- WORK INSTRUCTIONS: Quote every line below exactly as it reads.

── RAW DATA ──

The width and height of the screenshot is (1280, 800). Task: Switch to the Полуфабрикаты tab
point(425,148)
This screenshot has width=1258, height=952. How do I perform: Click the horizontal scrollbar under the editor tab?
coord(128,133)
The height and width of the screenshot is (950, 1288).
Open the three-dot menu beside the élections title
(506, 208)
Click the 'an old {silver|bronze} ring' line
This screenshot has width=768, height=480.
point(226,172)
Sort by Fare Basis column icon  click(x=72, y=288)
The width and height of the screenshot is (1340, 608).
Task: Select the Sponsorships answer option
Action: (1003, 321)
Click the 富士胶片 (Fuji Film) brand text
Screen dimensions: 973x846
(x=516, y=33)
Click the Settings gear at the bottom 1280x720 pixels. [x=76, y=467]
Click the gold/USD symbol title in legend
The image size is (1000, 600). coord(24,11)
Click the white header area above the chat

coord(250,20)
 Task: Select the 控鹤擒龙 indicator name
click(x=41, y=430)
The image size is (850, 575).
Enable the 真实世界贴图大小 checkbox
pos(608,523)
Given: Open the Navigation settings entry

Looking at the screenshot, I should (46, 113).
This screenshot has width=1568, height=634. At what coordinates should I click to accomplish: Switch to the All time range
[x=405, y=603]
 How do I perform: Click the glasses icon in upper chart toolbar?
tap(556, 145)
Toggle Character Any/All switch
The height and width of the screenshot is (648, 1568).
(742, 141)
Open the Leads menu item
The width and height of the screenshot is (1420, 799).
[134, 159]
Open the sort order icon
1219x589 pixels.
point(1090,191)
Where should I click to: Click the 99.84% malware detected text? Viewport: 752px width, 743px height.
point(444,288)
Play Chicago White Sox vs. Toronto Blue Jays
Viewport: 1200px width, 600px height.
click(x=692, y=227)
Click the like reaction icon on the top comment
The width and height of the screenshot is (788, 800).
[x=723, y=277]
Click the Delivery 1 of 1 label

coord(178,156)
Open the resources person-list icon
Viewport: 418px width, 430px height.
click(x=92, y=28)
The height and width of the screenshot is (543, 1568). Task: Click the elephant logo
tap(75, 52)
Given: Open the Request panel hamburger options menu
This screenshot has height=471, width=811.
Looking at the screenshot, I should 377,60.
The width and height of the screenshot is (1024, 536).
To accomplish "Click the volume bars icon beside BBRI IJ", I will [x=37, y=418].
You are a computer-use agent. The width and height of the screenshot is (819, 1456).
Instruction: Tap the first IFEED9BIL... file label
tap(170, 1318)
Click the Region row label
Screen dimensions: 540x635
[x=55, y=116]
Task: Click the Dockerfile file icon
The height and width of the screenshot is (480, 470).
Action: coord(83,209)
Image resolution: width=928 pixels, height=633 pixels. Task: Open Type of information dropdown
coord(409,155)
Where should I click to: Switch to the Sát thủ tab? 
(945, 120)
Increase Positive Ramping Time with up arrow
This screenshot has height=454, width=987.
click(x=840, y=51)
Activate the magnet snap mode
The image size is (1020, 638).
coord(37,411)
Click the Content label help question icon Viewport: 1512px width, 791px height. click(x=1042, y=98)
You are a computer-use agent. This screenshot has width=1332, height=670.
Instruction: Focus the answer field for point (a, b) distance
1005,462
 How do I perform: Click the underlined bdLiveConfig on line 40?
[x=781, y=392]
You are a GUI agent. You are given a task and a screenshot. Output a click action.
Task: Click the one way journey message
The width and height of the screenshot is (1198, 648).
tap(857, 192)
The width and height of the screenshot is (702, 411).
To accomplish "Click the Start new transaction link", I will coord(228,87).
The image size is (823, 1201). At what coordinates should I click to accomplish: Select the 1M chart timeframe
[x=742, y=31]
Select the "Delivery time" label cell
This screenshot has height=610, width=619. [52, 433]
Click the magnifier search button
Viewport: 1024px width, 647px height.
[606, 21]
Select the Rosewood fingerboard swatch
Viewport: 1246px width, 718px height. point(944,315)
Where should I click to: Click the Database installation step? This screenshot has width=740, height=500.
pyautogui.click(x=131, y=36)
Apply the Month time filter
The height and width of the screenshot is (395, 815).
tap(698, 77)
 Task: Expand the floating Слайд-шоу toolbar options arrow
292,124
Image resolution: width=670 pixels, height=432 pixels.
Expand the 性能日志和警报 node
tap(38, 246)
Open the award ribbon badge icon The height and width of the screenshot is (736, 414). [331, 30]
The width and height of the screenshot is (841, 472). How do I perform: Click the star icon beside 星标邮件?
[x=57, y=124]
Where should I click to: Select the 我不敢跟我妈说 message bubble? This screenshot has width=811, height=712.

───

- OUTPUT:
The width and height of the screenshot is (1280, 800). Task: Switch to the Полуфабрикаты tab
point(425,148)
This screenshot has width=1258, height=952. How do I perform: Click the horizontal scrollbar under the editor tab?
coord(128,133)
The height and width of the screenshot is (950, 1288).
Open the three-dot menu beside the élections title
(506, 208)
Click the 'an old {silver|bronze} ring' line
This screenshot has width=768, height=480.
point(226,172)
Sort by Fare Basis column icon  click(x=72, y=288)
The width and height of the screenshot is (1340, 608).
Task: Select the Sponsorships answer option
Action: (1003, 321)
Click the 富士胶片 (Fuji Film) brand text
Screen dimensions: 973x846
(x=516, y=33)
Click the Settings gear at the bottom 1280x720 pixels. [x=76, y=467]
Click the gold/USD symbol title in legend
The image size is (1000, 600). coord(24,11)
Click the white header area above the chat

coord(250,20)
 Task: Select the 控鹤擒龙 indicator name
click(x=41, y=430)
The image size is (850, 575).
Enable the 真实世界贴图大小 checkbox
pos(608,523)
Given: Open the Navigation settings entry

Looking at the screenshot, I should (46, 113).
This screenshot has width=1568, height=634. At what coordinates should I click to accomplish: Switch to the All time range
[x=405, y=603]
 How do I perform: Click the glasses icon in upper chart toolbar?
tap(556, 145)
Toggle Character Any/All switch
The height and width of the screenshot is (648, 1568).
(742, 141)
Open the Leads menu item
The width and height of the screenshot is (1420, 799).
[134, 159]
Open the sort order icon
1219x589 pixels.
point(1090,191)
Where should I click to: Click the 99.84% malware detected text? Viewport: 752px width, 743px height.
point(444,288)
Play Chicago White Sox vs. Toronto Blue Jays
Viewport: 1200px width, 600px height.
click(x=692, y=227)
Click the like reaction icon on the top comment
The width and height of the screenshot is (788, 800).
[x=723, y=277]
Click the Delivery 1 of 1 label

coord(178,156)
Open the resources person-list icon
Viewport: 418px width, 430px height.
click(x=92, y=28)
The height and width of the screenshot is (543, 1568). Task: Click the elephant logo
tap(75, 52)
Given: Open the Request panel hamburger options menu
This screenshot has height=471, width=811.
Looking at the screenshot, I should 377,60.
The width and height of the screenshot is (1024, 536).
To accomplish "Click the volume bars icon beside BBRI IJ", I will [x=37, y=418].
You are a computer-use agent. The width and height of the screenshot is (819, 1456).
Instruction: Tap the first IFEED9BIL... file label
tap(170, 1318)
Click the Region row label
Screen dimensions: 540x635
[x=55, y=116]
Task: Click the Dockerfile file icon
The height and width of the screenshot is (480, 470).
Action: coord(83,209)
Image resolution: width=928 pixels, height=633 pixels. Task: Open Type of information dropdown
coord(409,155)
Where should I click to: Switch to the Sát thủ tab? 
(945, 120)
Increase Positive Ramping Time with up arrow
This screenshot has height=454, width=987.
click(x=840, y=51)
Activate the magnet snap mode
The image size is (1020, 638).
coord(37,411)
Click the Content label help question icon Viewport: 1512px width, 791px height. click(x=1042, y=98)
You are a computer-use agent. This screenshot has width=1332, height=670.
Instruction: Focus the answer field for point (a, b) distance
1005,462
 How do I perform: Click the underlined bdLiveConfig on line 40?
[x=781, y=392]
You are a GUI agent. You are given a task and a screenshot. Output a click action.
Task: Click the one way journey message
The width and height of the screenshot is (1198, 648).
tap(857, 192)
The width and height of the screenshot is (702, 411).
To accomplish "Click the Start new transaction link", I will coord(228,87).
The image size is (823, 1201). At what coordinates should I click to accomplish: Select the 1M chart timeframe
[x=742, y=31]
Select the "Delivery time" label cell
This screenshot has height=610, width=619. [52, 433]
Click the magnifier search button
Viewport: 1024px width, 647px height.
[606, 21]
Select the Rosewood fingerboard swatch
Viewport: 1246px width, 718px height. point(944,315)
Where should I click to: Click the Database installation step? This screenshot has width=740, height=500.
pyautogui.click(x=131, y=36)
Apply the Month time filter
The height and width of the screenshot is (395, 815).
tap(698, 77)
 Task: Expand the floating Слайд-шоу toolbar options arrow
292,124
Image resolution: width=670 pixels, height=432 pixels.
Expand the 性能日志和警报 node
tap(38, 246)
Open the award ribbon badge icon The height and width of the screenshot is (736, 414). [331, 30]
The width and height of the screenshot is (841, 472). How do I perform: Click the star icon beside 星标邮件?
[x=57, y=124]
Where should I click to: Select the 我不敢跟我妈说 message bubble? This screenshot has width=811, height=712.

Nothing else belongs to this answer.